There was a streak on the line Saturday afternoon inside Haynes-Prim Pavilion in Atherton. It was in danger as the clock wound down, and it had nothing to do with TMU’s program-record winning streak.
With one minute left, Mustang Lawrence Russell drove the lane and dished to Travis Yenor, who skied toward the hoop and laid it in, through contact.
Yenor’s ensuing free throw rattled around the rim … and took a friendly dive.
The sophomore forward made every shot he took, field goal or otherwise, for 16 big points in a gutsy 95-84 win over Menlo College.
The No. 2 Mustangs are 23-1, having won 22 in a row and 41 of their last 44 dating back to last season.

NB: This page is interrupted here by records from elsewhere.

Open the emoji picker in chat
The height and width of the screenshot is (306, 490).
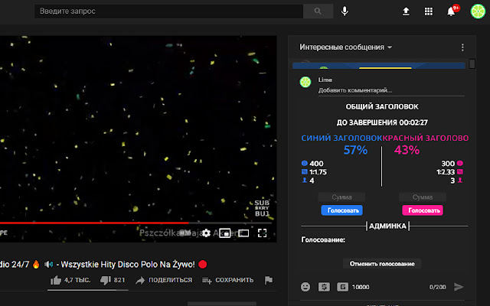305,287
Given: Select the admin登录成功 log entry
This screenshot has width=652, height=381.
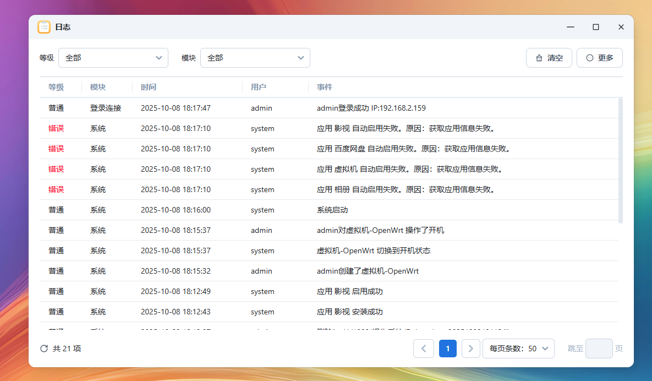Looking at the screenshot, I should (371, 108).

Russell produced a loud bounce-back effort. TMU’s leading scorer was relatively quiet as far as points in the team’s last two games, but he scored 24 against Menlo.
He added a career-high 18 rebounds.
“Coach told me I’m his guy and that he’ll ride me to the end,” Russell said of TMU head coach Kelvin Starr. “That gave me confidence to go hard and go after everything.”
Russell’s baskets were timely.
When Menlo cut TMU’s lead to 75-68 with five minutes left, Russell hit a floater in the lane.
Up nine with two minutes left, he hit a step-back dagger.
“Today, things were just falling for me,” Russell said. “So I went with it.”
Hansel Atencia scored 18 points with four assists for TMU, which led 44-35 at half and by as many as 14 after the break. But Menlo never went away.
“We had to match their intensity,” Atencia said, “because at the end of the day that’s what kept them in the game.”
The Mustangs held the Oaks to 2-of-13 shooting from behind the arc in the first half. Then they withstood a late barrage of threes by Menlo, Russell and Atencia each hitting a grip of free throws to keep Master’s comfortably ahead.
Hodges Bailey‘s shooting served the same purpose. He hit both 3-pointers he took. Brock Gardner scored 11 points and had six rebounds in TMU’s fourth straight win over Menlo.
In the teams’ first meeting this season, Master’s led 50-28 at halftime and won going away, 102-72.
Saturday didn’t come as easily. But Yenor helped earn the same result.
“Big, big, big impact,” Russell said of Yenor. “The fact that he came off the bench and played as well as he did was amazing.”